A few of the book cradles I made.

They aren’t quite finished in this photo! I forgot to take a photo of the finished cradles before I left on Thursday.

As well, I selected many of the items that would be put back on display in the display cases. We wanted to select items that help tell Mattawa history best. For instance, we chose items from our collection for our Indigenous and Metis exhibits that reflect the groups in the Mattawa area best. Then, we researched and created concise labels to name the objects and explain their significance. We have done our best to reach out to people from Indigenous and Metis communities to gain better knowledge and understanding of their culture.

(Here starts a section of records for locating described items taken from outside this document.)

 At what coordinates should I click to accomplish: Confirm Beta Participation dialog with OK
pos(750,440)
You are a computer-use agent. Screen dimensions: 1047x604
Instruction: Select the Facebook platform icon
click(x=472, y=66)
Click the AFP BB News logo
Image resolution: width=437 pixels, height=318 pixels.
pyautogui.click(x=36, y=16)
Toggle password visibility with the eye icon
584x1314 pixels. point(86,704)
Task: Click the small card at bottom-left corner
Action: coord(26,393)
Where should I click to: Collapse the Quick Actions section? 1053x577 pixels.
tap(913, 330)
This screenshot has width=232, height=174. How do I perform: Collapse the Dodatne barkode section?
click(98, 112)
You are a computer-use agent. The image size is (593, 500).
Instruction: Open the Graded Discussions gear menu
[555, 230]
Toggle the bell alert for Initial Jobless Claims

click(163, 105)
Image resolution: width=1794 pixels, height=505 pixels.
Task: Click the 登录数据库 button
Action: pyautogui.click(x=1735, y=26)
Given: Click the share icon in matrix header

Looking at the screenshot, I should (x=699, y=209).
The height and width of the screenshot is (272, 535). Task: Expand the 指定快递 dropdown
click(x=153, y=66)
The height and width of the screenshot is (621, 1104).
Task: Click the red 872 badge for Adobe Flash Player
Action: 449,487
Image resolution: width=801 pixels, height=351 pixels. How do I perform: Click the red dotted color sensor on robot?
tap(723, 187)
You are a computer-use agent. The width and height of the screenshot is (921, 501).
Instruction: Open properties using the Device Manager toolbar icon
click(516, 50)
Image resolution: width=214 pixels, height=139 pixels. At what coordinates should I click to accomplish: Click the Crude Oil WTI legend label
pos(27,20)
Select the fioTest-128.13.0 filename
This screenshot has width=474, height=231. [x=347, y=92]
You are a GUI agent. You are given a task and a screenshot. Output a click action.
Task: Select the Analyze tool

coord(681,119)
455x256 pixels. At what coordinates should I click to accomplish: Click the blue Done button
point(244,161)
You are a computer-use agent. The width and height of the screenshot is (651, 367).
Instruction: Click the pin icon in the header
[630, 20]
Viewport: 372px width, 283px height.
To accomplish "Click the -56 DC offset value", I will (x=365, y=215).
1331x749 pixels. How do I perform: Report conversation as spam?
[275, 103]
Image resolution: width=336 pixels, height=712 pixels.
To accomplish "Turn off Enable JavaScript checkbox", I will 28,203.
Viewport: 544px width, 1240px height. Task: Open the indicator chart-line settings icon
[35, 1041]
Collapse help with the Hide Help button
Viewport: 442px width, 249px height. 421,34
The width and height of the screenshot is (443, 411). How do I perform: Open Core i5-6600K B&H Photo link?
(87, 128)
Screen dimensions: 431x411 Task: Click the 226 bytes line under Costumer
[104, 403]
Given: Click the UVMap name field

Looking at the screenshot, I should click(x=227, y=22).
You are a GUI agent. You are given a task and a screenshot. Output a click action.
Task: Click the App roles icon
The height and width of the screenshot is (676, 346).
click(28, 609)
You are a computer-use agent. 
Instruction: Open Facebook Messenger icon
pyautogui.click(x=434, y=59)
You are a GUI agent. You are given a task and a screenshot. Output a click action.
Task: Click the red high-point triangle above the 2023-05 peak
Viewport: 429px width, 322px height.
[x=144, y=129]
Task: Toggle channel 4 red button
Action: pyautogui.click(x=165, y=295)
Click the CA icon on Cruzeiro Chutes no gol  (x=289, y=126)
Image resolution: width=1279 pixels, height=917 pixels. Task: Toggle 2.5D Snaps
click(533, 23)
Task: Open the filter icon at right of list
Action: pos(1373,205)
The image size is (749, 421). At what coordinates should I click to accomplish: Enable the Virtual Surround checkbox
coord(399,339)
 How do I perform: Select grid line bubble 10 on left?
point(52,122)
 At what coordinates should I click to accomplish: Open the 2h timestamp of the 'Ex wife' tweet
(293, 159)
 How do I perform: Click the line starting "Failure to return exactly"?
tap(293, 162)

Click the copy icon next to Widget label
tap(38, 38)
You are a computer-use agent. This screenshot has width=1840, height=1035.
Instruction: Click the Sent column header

Moreover, I did some more painting to update a display case. I thought I was not going to have to paint again this season (I was a bit done with it after already painting multiple display cases and part of the ceiling in prior weeks), but I was wrong. All complaining aside, I thought it was something that had to be done and Judy did not force me to do it. The fresh coats of paint really did help the overall look of the case and I am happy I did it.


The murder mystery is coming to a close soon, however, participants can take their time to complete it. For those who read the answer when it is released on Tuesday, please do not spoil it for others in the group. Thank you!

We will have a draw for all participants on Tuesday and subsequently announce the winner. The prize is a Mattawa Museum logo t-shirt and face mask!

We also finished a few projects!

We finished organizing the lower level cabinet and the installation of the new LED lights. We still have a lot left to do before the end of the season (even more than we will even get to complete!) but we will do our best to get it done.

Our hope is to open next season so you can see all our work!